Shopping trolleys are seen at a Tesco Express in southwest London September 22, 2014.
Shopping trolleys are seen at a Tesco Express in southwest London September 22, 2014. Reuters/Luke MacGregor

Britain’s supermarket giant Tesco has sold off a dozen sites that it no longer wants to develop. The transaction was worth £250 million (AU$531.6 million). The sites, located in various parts of London -- the South East and Bath -- will now be used for the housing sector, where 10,000 new homes will be built.

The land sites were purchased by Meyer Bergman, a property investment firm. Markus Meijer, chief executive of the property firm said the investment would give new impetus to the abandoned Tesco projects.

The retailer has dropped nearly 50 projects and many of those sites are now derelict. The plot sale is part of the supermarket's revival strategy, the BBC reported.

Expansion on hold

Alan Stewart, Tesco’s chief financial officer, told BBC Radio that Tesco would not develop new stores on the mothballed sites.

“We don't have the resource to put into these developments,” he said.

The development sites sold by Tesco include:

  • Fulham High Street
  • Highams Park
  • Hounslow
  • Lewisham
  • New Barnet
  • St Albans
  • Tolworth
  • Hillingdon
  • Woolwich
  • Epsom
  • Kensington

Tesco had announced in January 2015 that it will shelve plans to open 49 large supermarkets and close 43 unprofitable stores. The suspended expansion is part of chief executive Dave Lewis's strategy to revive the company into its past glory, which had taken a beating after consecutive losses and an accounting scandal in 2014.

Tesco’s decision to scrap its new stores has drawn criticism. Pat McFadden, Labour MP of Wolverhampton South East, said the local community in his area had been let down.

Clive Black, head of research at Shore Capital, noted that Tesco is trying to make the existing sites better, saying the retailer was selling the sites where it once wanted to open stores, because it wanted to reduce its burden of debt, expenses on rents and pension responsibilities.

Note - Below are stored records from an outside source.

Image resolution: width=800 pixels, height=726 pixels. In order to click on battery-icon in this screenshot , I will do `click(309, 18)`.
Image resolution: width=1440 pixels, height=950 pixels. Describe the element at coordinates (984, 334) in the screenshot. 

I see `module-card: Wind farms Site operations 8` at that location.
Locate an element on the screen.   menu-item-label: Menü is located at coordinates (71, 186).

“The journey has started, but there's a long road ahead before we can say Tesco is in calmer waters and sailing into much brighter times,” Black said.

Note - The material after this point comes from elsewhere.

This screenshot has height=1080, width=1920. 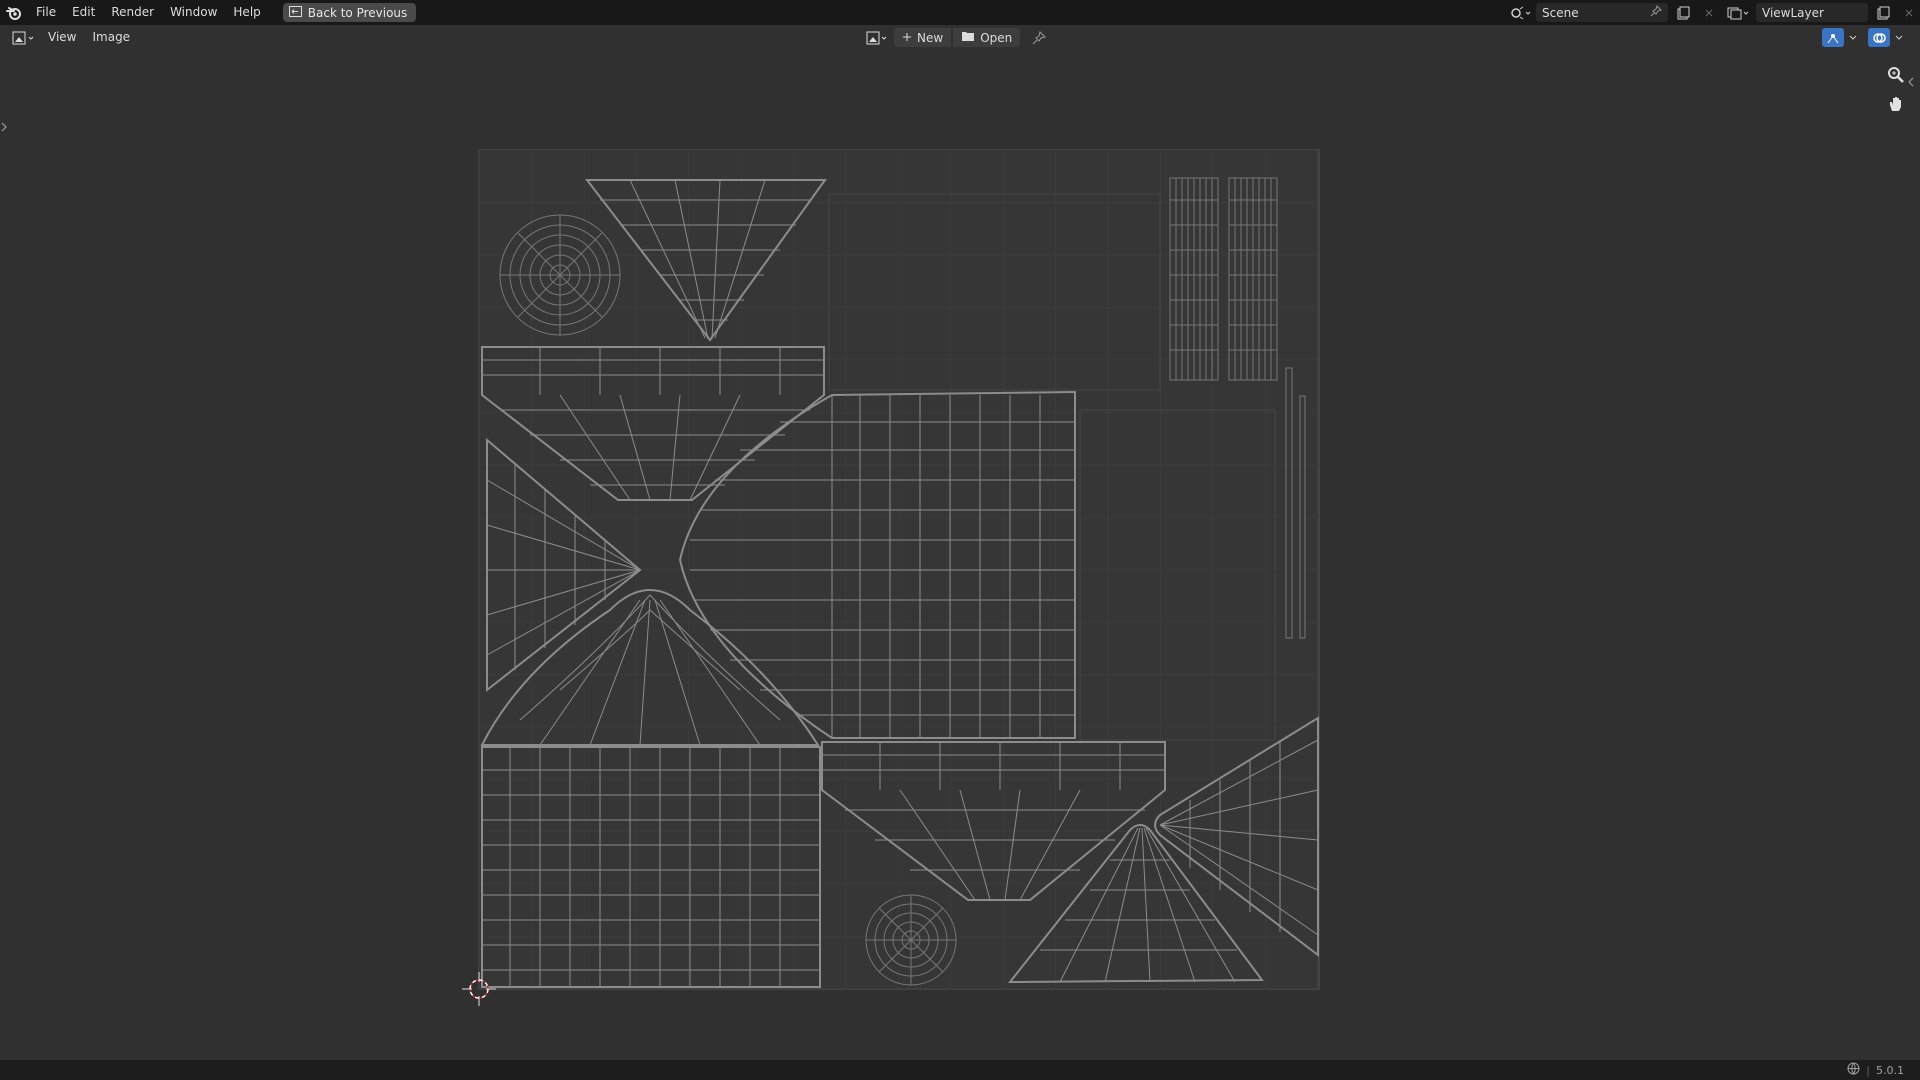 What do you see at coordinates (1853, 38) in the screenshot?
I see `gizmo-dropdown-icon` at bounding box center [1853, 38].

Besides the lucrative sites sold in the south-east of England, Tesco owns more sites across the north of England but has not set a timeline for selling those sites, signalling that they will remain locked and unused.

Customer satisfaction

Meanwhile, Tesco has unveiled its hotly anticipated TV campaign, reports Marketing Magazine. The TV ad promotes the retailer's new Brand Guarantee scheme and features a family dynamic with three characters playing a mum, dad and 20-year-old son. They are being played by Ruth Jones, Ben Miller and new actor Will Close.

The supermarket has also increased manpower in its stores to add more checkout counters in a bid to cut waiting time for customers, reports Campaign Live.